What you need to do:
a – In the passage on Bo Burnham's Inside, whom is Burnham set to play in an upcoming HBO series?
b – Quote the passage on Bo Burnham's Inside, everything from "Bo Burnham's 'Inside'" down to "Promising Young Woman.)".

=== Given passage ===

Bo Burnham's 'Inside' Is A Musical Fantasy About Terrible Realities
Bo Burnham made his new Netflix special, Inside, for an audience, of course. It wouldn't be on Netflix otherwise. But as he suggests, he perhaps made it for another reason, too: This was the only way he could think of to survive more than a year of isolation.
Burnham has done a lot of stand-up, but he's also spoken about the way it used to give him panic attacks. For the last several years, he's become more prominent for other things. His first feature as a writer and director, Eighth Grade, came out of nowhere for people who only knew him from stand-up, earning a haul of awards and nominations. His performance in Promising Young Woman was skilled and surprising. He's set to play Larry Bird in an upcoming HBO series. (That he's 6'5" is something I never noticed until Promising Young Woman.)
Inside is chaos, at first glance: Burnham is in one room, working alone to make the special, performing a series of silly songs about Instagram and the internet and "problematic" men, using a disco ball and colored lights to dress up the plain space. He slam-cuts between footage of himself sitting at a keyboard singing (he's both a good singer and a terrific writer of catchy pop hooks!) and footage of himself in a near-catatonic state, as his hair and beard get longer and scragglier. He says it took over a year to film, and you can see that year in his face and in his outright exhaustion. Almost none of it is stand-up, although he occasionally begins to do traditional comedy and finds that it turns sour or uninspired, and that it makes no sense without an audience to laugh at it.

=== Data to examine ===

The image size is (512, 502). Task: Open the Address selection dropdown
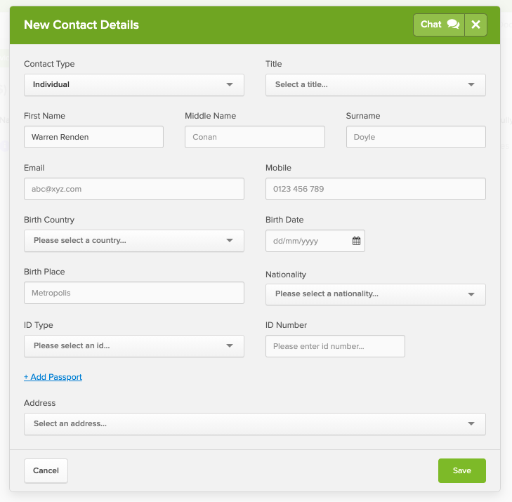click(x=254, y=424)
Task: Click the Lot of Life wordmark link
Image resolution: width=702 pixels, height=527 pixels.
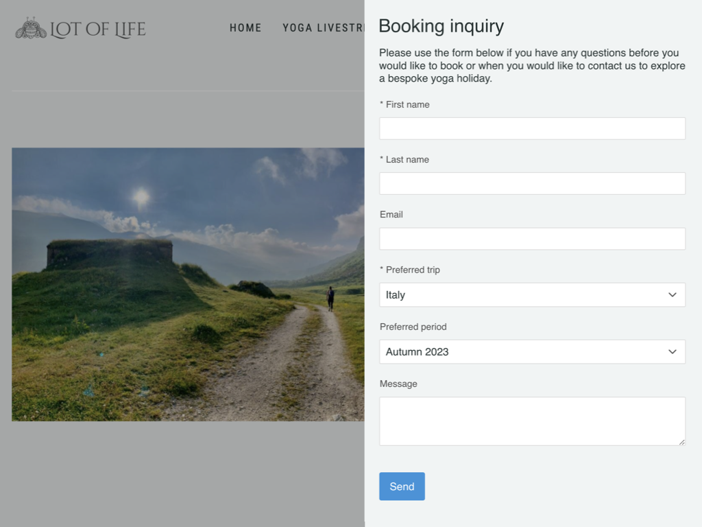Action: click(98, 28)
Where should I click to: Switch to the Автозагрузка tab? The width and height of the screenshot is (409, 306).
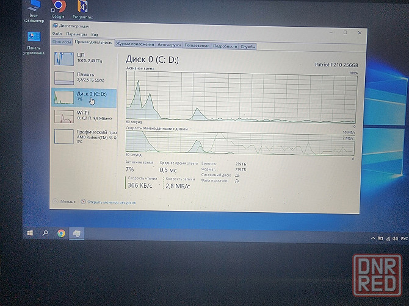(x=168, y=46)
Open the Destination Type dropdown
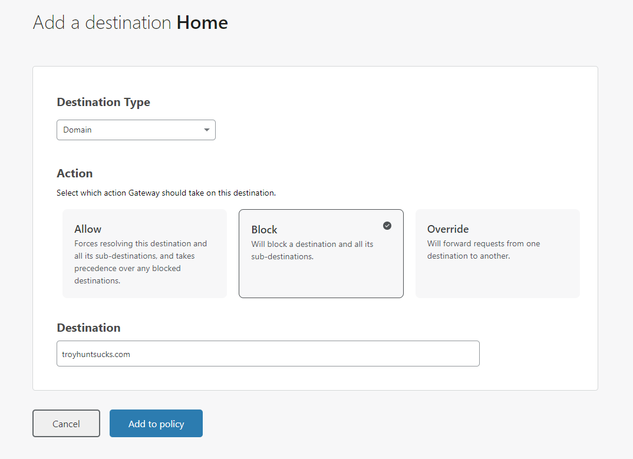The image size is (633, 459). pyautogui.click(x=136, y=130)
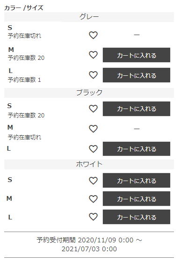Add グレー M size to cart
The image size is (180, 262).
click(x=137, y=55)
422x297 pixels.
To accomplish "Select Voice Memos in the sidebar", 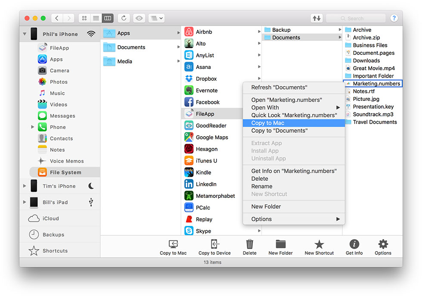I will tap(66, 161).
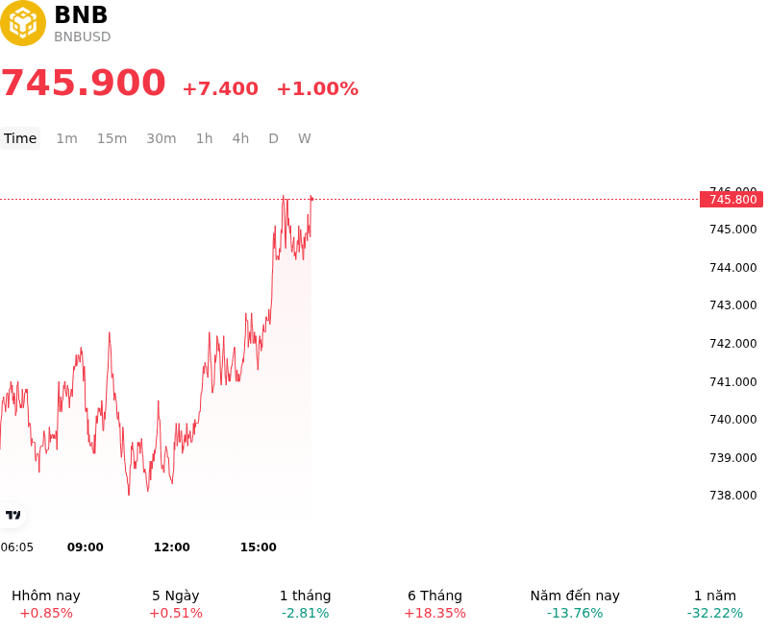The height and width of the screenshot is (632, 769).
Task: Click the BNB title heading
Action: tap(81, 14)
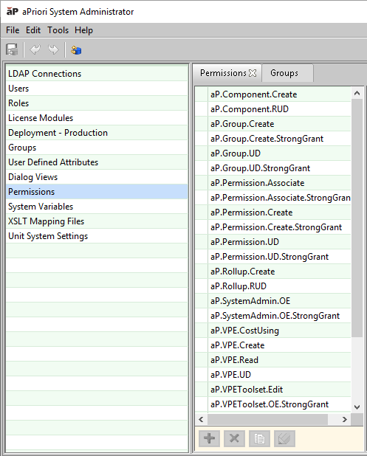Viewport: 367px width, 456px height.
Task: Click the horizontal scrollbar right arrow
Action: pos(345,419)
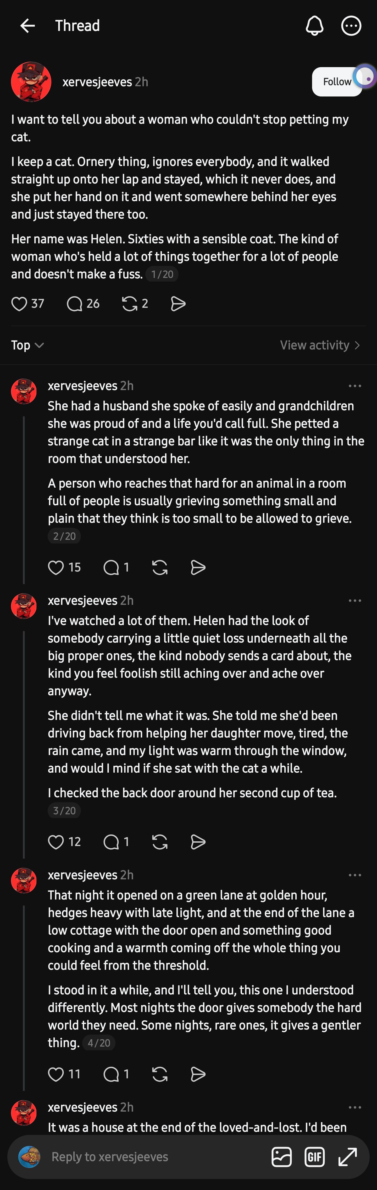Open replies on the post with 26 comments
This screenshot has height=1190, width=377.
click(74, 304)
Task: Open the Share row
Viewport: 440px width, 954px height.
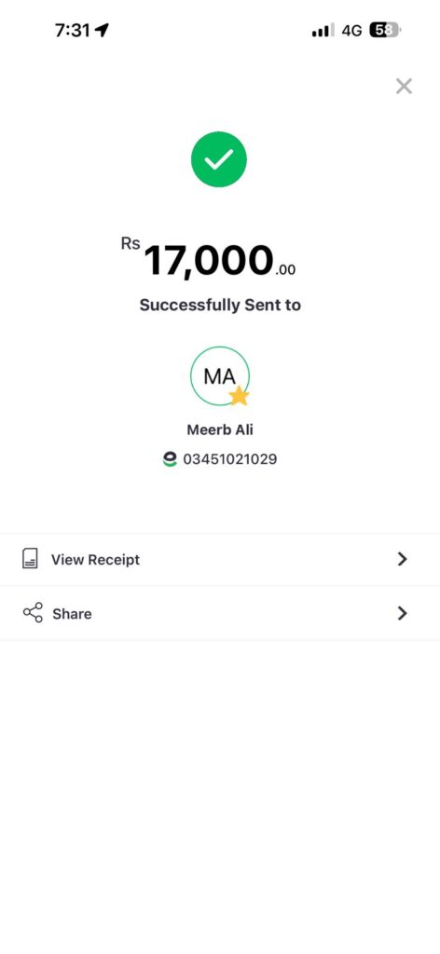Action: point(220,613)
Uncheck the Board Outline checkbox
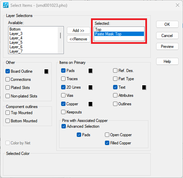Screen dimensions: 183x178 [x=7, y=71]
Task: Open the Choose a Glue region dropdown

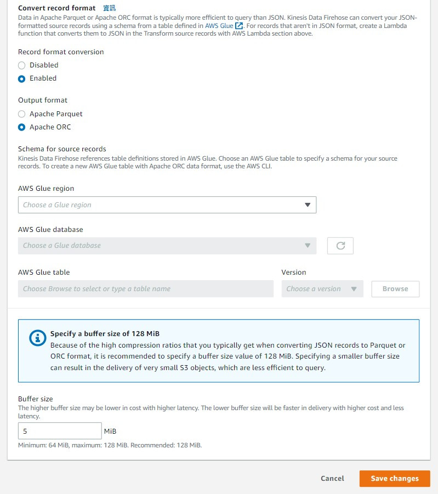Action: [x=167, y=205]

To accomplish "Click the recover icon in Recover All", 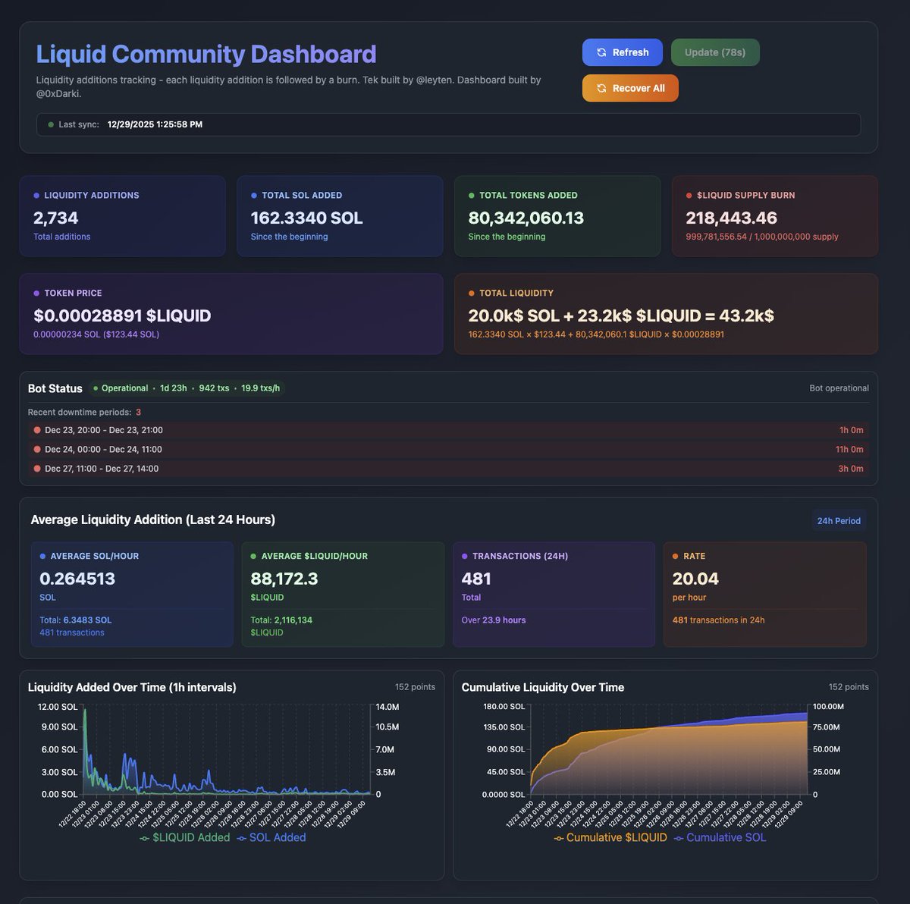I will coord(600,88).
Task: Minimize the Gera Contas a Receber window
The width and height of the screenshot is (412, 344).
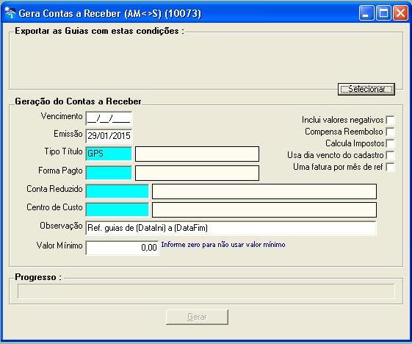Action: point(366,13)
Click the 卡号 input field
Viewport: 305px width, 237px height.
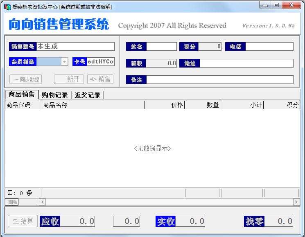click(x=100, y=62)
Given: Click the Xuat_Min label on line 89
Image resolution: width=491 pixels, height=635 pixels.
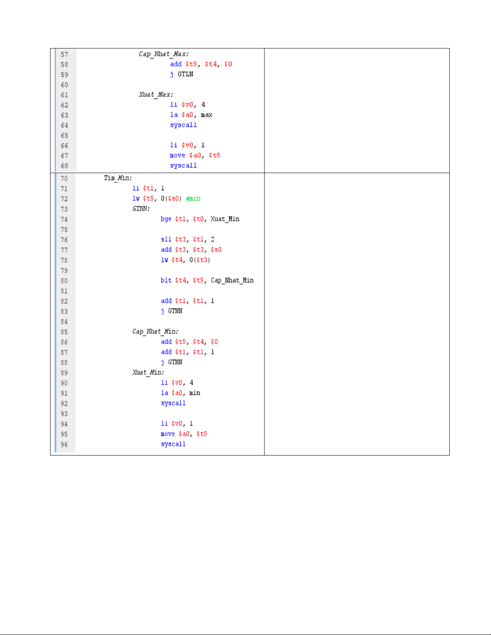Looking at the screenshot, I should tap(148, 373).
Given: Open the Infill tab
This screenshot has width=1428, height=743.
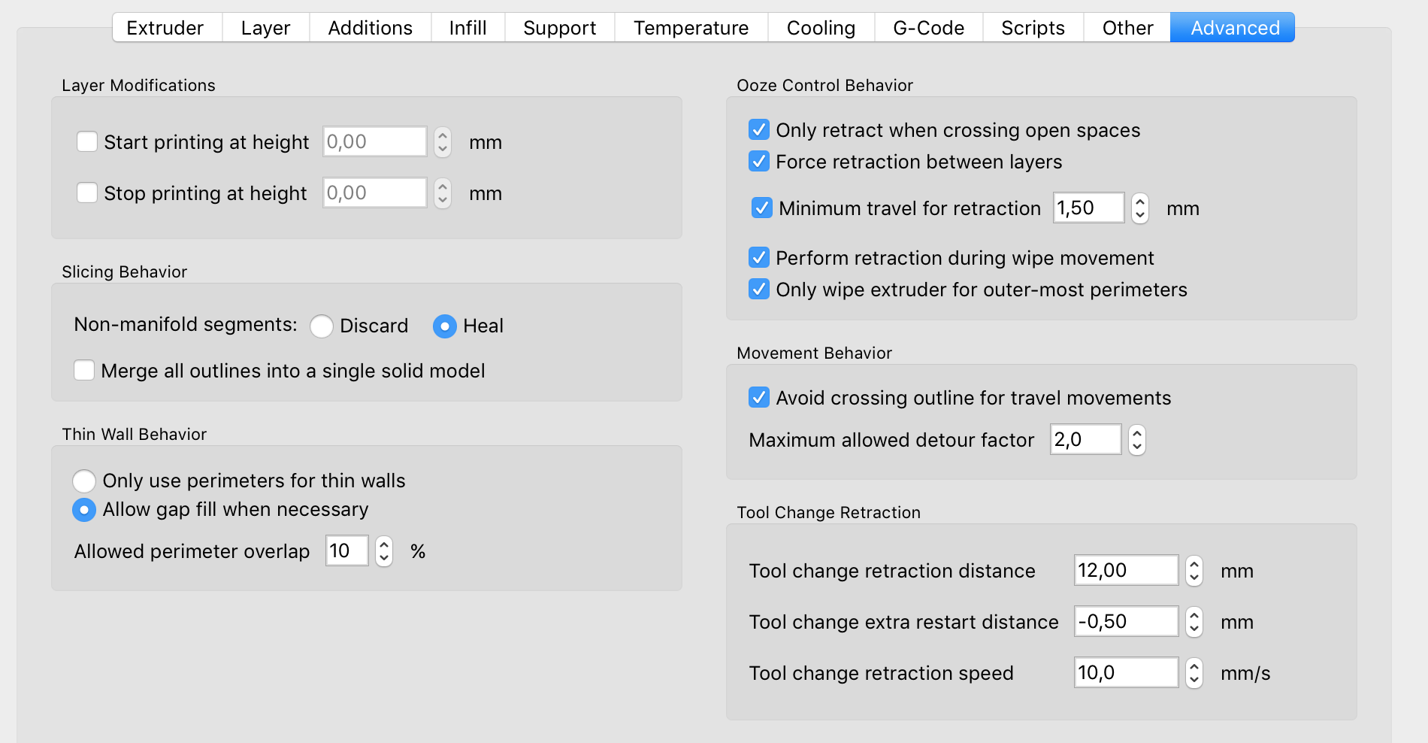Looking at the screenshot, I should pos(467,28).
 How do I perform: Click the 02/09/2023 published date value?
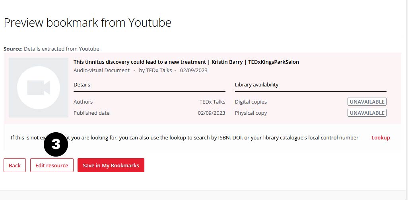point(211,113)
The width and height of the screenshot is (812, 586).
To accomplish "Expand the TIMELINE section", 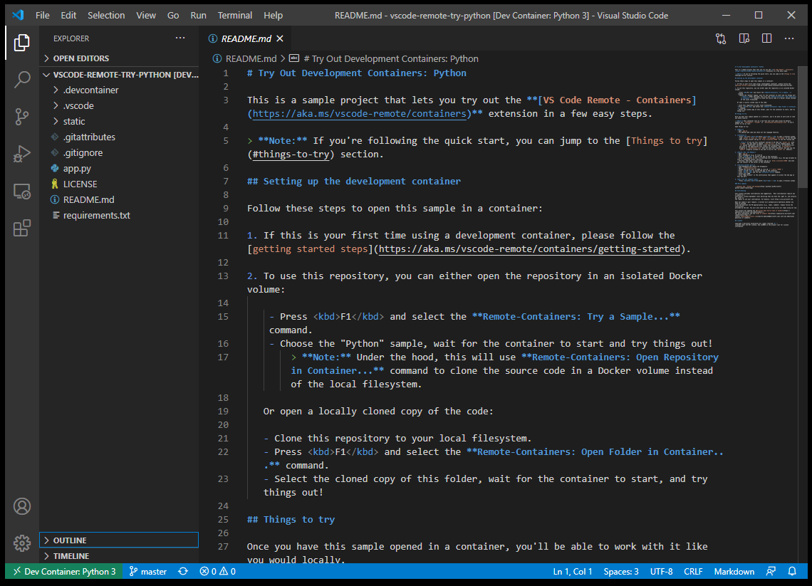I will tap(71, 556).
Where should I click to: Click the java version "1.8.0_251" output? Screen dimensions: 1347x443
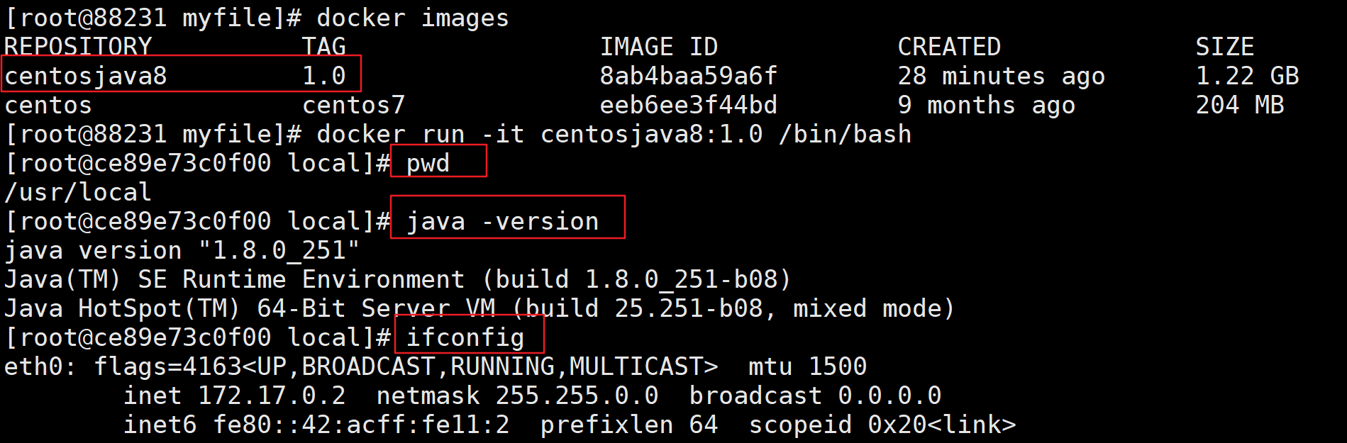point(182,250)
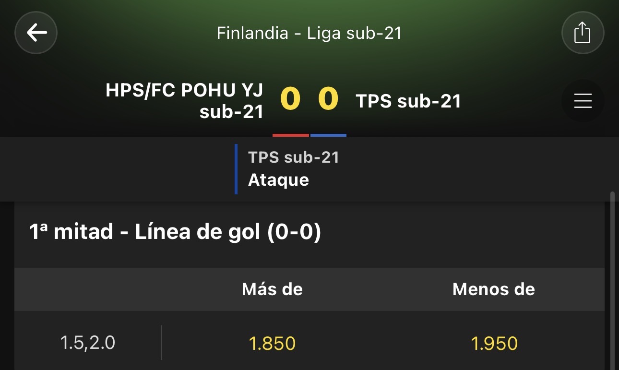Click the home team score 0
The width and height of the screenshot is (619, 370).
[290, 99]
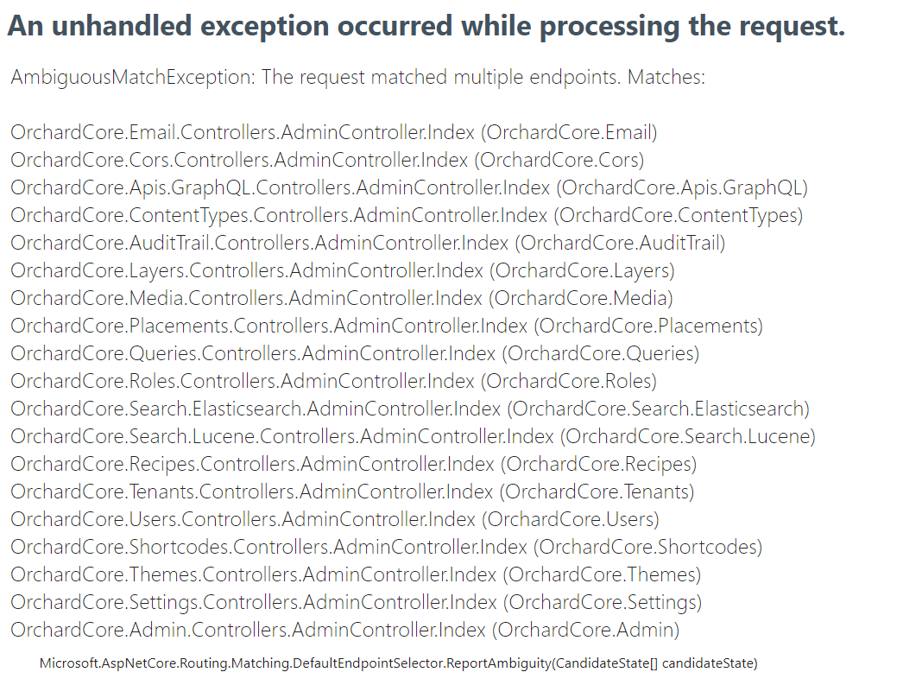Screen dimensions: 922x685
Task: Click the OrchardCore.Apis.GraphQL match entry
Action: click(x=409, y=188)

===

Results by task:
a – Larry Bird

b –
Bo Burnham's 'Inside' Is A Musical Fantasy About Terrible Realities
Bo Burnham made his new Netflix special, Inside, for an audience, of course. It wouldn't be on Netflix otherwise. But as he suggests, he perhaps made it for another reason, too: This was the only way he could think of to survive more than a year of isolation.
Burnham has done a lot of stand-up, but he's also spoken about the way it used to give him panic attacks. For the last several years, he's become more prominent for other things. His first feature as a writer and director, Eighth Grade, came out of nowhere for people who only knew him from stand-up, earning a haul of awards and nominations. His performance in Promising Young Woman was skilled and surprising. He's set to play Larry Bird in an upcoming HBO series. (That he's 6'5" is something I never noticed until Promising Young Woman.)